Task to complete: Word for word, write out all of the data below.

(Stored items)
--*--

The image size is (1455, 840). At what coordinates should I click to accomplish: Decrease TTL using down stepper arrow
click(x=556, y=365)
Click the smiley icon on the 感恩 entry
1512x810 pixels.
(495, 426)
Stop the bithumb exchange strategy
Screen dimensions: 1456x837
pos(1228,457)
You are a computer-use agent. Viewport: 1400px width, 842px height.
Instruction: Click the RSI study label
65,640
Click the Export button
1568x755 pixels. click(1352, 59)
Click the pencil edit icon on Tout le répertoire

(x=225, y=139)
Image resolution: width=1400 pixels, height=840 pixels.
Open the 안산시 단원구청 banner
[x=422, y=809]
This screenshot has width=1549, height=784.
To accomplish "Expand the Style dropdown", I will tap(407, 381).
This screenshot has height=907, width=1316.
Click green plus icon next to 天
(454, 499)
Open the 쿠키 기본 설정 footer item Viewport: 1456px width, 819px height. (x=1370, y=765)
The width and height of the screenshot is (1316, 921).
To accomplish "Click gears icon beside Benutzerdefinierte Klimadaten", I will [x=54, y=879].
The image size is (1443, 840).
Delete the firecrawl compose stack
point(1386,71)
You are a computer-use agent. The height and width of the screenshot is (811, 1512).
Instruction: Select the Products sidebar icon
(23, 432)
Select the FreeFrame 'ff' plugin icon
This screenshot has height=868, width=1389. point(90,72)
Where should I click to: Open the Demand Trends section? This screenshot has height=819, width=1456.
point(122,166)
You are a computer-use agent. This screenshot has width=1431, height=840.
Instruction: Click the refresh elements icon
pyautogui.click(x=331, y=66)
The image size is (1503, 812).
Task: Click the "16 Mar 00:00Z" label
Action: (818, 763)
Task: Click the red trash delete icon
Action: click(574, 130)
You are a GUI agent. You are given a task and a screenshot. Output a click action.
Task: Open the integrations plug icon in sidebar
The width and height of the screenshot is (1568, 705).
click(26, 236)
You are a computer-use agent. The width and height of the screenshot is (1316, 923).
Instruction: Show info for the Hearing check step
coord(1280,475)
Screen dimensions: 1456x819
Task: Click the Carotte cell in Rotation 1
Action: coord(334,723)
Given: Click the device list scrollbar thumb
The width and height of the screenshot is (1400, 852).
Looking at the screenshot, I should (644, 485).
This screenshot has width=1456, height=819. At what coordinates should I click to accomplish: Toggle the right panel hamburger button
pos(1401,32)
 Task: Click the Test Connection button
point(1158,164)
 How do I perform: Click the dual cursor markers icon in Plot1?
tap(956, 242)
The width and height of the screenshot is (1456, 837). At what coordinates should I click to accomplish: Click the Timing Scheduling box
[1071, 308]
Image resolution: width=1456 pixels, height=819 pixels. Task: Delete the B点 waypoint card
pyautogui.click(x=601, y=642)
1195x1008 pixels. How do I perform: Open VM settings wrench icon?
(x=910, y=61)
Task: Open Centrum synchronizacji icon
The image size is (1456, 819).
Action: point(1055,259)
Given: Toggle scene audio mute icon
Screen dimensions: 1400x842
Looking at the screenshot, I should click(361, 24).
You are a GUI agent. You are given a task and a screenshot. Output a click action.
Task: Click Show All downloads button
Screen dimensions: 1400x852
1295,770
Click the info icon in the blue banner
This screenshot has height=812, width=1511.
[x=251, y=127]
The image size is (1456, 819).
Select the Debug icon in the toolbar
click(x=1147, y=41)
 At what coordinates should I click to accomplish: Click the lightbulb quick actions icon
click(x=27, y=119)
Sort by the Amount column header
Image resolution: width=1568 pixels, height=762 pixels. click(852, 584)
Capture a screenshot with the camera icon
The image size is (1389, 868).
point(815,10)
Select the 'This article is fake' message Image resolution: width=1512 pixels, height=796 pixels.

--*--

Response area:
The image size is (1455, 840). At what coordinates should I click to accomplish: Decrease TTL using down stepper arrow
click(x=556, y=365)
Click the smiley icon on the 感恩 entry
1512x810 pixels.
(495, 426)
Stop the bithumb exchange strategy
Screen dimensions: 1456x837
pos(1228,457)
You are a computer-use agent. Viewport: 1400px width, 842px height.
Instruction: Click the RSI study label
65,640
Click the Export button
1568x755 pixels. click(1352, 59)
Click the pencil edit icon on Tout le répertoire

(x=225, y=139)
Image resolution: width=1400 pixels, height=840 pixels.
Open the 안산시 단원구청 banner
[x=422, y=809]
This screenshot has width=1549, height=784.
To accomplish "Expand the Style dropdown", I will tap(407, 381).
This screenshot has height=907, width=1316.
Click green plus icon next to 天
(454, 499)
Open the 쿠키 기본 설정 footer item Viewport: 1456px width, 819px height. (x=1370, y=765)
The width and height of the screenshot is (1316, 921).
To accomplish "Click gears icon beside Benutzerdefinierte Klimadaten", I will [x=54, y=879].
The image size is (1443, 840).
Delete the firecrawl compose stack
point(1386,71)
You are a computer-use agent. The height and width of the screenshot is (811, 1512).
Instruction: Select the Products sidebar icon
(23, 432)
Select the FreeFrame 'ff' plugin icon
This screenshot has height=868, width=1389. point(90,72)
Where should I click to: Open the Demand Trends section? This screenshot has height=819, width=1456.
point(122,166)
You are a computer-use agent. This screenshot has width=1431, height=840.
Instruction: Click the refresh elements icon
pyautogui.click(x=331, y=66)
The image size is (1503, 812).
Task: Click the "16 Mar 00:00Z" label
Action: (818, 763)
Task: Click the red trash delete icon
Action: click(574, 130)
You are a GUI agent. You are given a task and a screenshot. Output a click action.
Task: Open the integrations plug icon in sidebar
The width and height of the screenshot is (1568, 705).
click(26, 236)
You are a computer-use agent. The width and height of the screenshot is (1316, 923).
Instruction: Show info for the Hearing check step
coord(1280,475)
Screen dimensions: 1456x819
Task: Click the Carotte cell in Rotation 1
Action: coord(334,723)
Given: Click the device list scrollbar thumb
The width and height of the screenshot is (1400, 852).
Looking at the screenshot, I should (644, 485).
This screenshot has width=1456, height=819. At what coordinates should I click to accomplish: Toggle the right panel hamburger button
pos(1401,32)
 Task: Click the Test Connection button
point(1158,164)
 How do I perform: Click the dual cursor markers icon in Plot1?
tap(956, 242)
The width and height of the screenshot is (1456, 837). At what coordinates should I click to accomplish: Click the Timing Scheduling box
[1071, 308]
Image resolution: width=1456 pixels, height=819 pixels. Task: Delete the B点 waypoint card
pyautogui.click(x=601, y=642)
1195x1008 pixels. How do I perform: Open VM settings wrench icon?
(x=910, y=61)
Task: Open Centrum synchronizacji icon
The image size is (1456, 819).
Action: point(1055,259)
Given: Toggle scene audio mute icon
Screen dimensions: 1400x842
Looking at the screenshot, I should click(361, 24).
You are a GUI agent. You are given a task and a screenshot. Output a click action.
Task: Click Show All downloads button
Screen dimensions: 1400x852
1295,770
Click the info icon in the blue banner
This screenshot has height=812, width=1511.
[x=251, y=127]
The image size is (1456, 819).
Select the Debug icon in the toolbar
click(x=1147, y=41)
 At what coordinates should I click to accomplish: Click the lightbulb quick actions icon
click(x=27, y=119)
Sort by the Amount column header
Image resolution: width=1568 pixels, height=762 pixels. click(852, 584)
Capture a screenshot with the camera icon
The image size is (1389, 868).
point(815,10)
Select the 'This article is fake' message Image resolution: width=1512 pixels, height=796 pixels.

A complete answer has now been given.